Proeuropäische Koalition in Serbien: Milosevic` Erben an der Macht

Die Sozialisten haben sich mit der Demokratischen Partei auf eine proeuropäische Linie geeinigt. Vor acht Jahren waren die für die Sozialisten noch "Vaterlandsverräter".

Einfühlen in die neue Rolle: Serbiens Präsident und Chef der Demokraten Boris Tadic (l.) und Ivica Dacic von den Sozialisten. Bild: ap

BELGRAD taz Lächelnd schüttelt Serbiens Präsident, Boris Tadic, seinen neuen Koalitionspartnern die Hand. Ivica Dacic, Chef der "Sozialistischen Partei Serbiens" (SPS), und die Führer der Rentnerpartei und des "Einheitlichen Serbien", Jovan Krkobabic und Dragan Markovic, wirken hingegen sehr ernst. Am vergangenen Samstag hatte dieses Bündnis die Regierungsverhandlungen mit dem nationalistisch-konservativen Parteienblock abgebrochen. Schon am Montag teilte die SPS mit, sich mit Tadic "Demokratischer Partei" (DS) auf eine proeuropäische Regierung geeinigt zu haben. In den Parteiräumen der DS in Belgrad scheint es den drei serbischen Königsmachern aber doch nicht ganz geheuer zu sein. Als Pressesprecher der SPS unter Milosevic hatte Dacic vor acht Jahren die Zentrale der DS als Nest von Vaterlandsverrätern bezeichnet, die im Auftrag des Westens Serbien zerstückeln wollten. Auch die anderen zwei Überläufer waren Anhänger von Milosevic.

Die um die SPS versammelte Koalition erhielt bei den Parlamentswahlen am 11. Mai knapp acht Prozent und konnte entscheiden, ob Serbien eine anti- oder proeuropäische Regierung bekommt. Ihre "natürlichen" Verbündeten, die nationalistische Radikale Partei (SRS) und die national-konservative "Demokratische Partei Serbiens" (DSS) beschuldigen die SPS, ihre Wähler verraten und sich mit der Unabhängigkeit des Kosovo wegen der EU-Perspektive Serbiens abgefunden zu haben. SRS und DSS hatten die Fortsetzung der EU-Integration davon abhängig gemacht, dass Brüssel das Kosovo als Bestandteil Serbiens anerkennt. Zudem wollten sie das Stabilisierungs- und Assoziierungsabkommen mit der EU im Parlament für nichtig erklären.

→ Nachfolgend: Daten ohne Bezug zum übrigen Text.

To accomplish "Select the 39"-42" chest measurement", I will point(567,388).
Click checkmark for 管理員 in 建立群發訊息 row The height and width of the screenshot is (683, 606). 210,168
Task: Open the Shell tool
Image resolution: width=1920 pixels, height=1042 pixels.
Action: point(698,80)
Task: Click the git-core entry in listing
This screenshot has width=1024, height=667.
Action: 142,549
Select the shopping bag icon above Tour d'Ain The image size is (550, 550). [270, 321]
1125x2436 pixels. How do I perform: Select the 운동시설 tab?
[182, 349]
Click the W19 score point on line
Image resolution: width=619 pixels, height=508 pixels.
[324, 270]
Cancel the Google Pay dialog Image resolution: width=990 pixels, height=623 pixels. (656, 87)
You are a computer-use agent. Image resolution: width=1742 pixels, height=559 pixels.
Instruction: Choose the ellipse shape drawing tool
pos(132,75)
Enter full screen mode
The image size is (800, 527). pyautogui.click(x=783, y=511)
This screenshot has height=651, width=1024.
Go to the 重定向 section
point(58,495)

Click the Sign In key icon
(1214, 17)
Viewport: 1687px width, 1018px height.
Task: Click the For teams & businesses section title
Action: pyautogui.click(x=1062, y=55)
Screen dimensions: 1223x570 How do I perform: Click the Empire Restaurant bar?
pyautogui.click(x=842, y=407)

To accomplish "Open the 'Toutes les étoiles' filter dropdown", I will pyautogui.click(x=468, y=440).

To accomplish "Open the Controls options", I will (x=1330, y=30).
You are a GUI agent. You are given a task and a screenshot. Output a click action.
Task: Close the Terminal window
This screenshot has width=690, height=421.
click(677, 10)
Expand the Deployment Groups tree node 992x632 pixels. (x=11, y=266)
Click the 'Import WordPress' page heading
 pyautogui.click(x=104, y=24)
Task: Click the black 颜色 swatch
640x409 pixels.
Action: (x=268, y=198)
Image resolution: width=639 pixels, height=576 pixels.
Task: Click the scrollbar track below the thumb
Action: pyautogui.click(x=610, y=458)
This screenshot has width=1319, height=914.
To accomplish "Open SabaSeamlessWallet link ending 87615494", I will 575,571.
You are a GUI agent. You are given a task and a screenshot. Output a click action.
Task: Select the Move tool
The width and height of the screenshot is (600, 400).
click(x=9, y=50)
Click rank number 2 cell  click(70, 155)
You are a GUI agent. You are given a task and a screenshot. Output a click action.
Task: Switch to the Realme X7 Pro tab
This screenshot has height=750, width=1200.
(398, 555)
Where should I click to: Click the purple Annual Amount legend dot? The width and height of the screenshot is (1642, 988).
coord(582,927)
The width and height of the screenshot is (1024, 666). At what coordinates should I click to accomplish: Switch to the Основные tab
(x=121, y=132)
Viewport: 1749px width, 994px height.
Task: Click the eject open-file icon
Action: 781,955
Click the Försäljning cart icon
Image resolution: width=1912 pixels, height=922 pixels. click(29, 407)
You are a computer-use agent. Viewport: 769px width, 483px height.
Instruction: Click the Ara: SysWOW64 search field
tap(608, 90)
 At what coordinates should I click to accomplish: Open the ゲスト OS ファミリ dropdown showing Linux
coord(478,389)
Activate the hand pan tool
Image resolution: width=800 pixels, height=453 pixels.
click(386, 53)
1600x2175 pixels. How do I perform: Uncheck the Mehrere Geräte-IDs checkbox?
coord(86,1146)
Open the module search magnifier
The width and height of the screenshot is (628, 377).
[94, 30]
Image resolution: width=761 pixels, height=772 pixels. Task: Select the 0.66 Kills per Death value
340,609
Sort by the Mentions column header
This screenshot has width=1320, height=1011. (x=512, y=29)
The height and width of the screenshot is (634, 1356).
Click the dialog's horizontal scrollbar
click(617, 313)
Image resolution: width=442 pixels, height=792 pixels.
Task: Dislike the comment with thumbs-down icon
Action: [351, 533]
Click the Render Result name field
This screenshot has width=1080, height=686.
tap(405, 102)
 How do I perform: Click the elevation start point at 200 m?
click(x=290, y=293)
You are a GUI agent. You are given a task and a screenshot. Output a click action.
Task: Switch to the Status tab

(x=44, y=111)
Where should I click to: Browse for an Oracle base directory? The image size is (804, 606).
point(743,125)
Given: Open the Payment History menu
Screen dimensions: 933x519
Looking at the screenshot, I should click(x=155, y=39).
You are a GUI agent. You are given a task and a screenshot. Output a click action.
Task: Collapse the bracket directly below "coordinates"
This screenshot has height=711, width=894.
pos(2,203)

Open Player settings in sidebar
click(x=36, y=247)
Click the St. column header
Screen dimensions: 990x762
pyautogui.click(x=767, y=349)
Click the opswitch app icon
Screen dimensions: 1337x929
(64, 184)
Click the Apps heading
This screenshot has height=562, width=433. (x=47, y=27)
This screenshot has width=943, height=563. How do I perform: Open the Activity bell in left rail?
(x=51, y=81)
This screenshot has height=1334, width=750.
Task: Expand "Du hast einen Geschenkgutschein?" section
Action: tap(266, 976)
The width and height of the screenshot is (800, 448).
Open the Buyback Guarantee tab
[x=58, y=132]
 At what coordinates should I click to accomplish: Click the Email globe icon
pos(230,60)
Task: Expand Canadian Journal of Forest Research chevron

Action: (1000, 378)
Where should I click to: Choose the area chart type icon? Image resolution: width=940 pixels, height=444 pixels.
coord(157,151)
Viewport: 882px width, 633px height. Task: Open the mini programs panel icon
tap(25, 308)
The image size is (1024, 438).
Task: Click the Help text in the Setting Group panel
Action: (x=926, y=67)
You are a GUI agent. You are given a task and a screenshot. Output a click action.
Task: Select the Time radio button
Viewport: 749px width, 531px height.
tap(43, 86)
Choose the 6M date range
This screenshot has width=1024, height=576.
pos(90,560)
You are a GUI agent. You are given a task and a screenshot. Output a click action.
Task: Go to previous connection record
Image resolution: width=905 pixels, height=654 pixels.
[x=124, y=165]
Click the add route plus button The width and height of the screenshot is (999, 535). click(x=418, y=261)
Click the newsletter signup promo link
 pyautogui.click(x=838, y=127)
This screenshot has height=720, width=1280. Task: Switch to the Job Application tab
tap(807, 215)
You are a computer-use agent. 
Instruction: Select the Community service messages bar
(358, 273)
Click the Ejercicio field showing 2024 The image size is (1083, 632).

Der Preis, den Tadic der SPS zahlen muss, ist noch unbekannt. Die SPS bekommt das Amt des Parlamentspräsidenten, wahrscheinlich auch das Innenministerium. Über zwei Grundprinzipien der Regierung haben sich DS und SPS geeinigt: Die EU-Mitgliedschaft Serbiens und die Erhaltung der territorialen Integrität Serbiens samt Kosovo.

Acht Jahre nach dem Volksaufstand gegen Milosevic sind seine politischen Erben wieder an der Macht. Dies sei der Beweis, erklärte Dacic, dass die SPS in den 90er-Jahren nichts Unrechtes getan habe. Tadic rief zu einer nationalen Versöhnung auf. Man sollte in die europäische Zukunft blicken und die Vergangenheit begraben.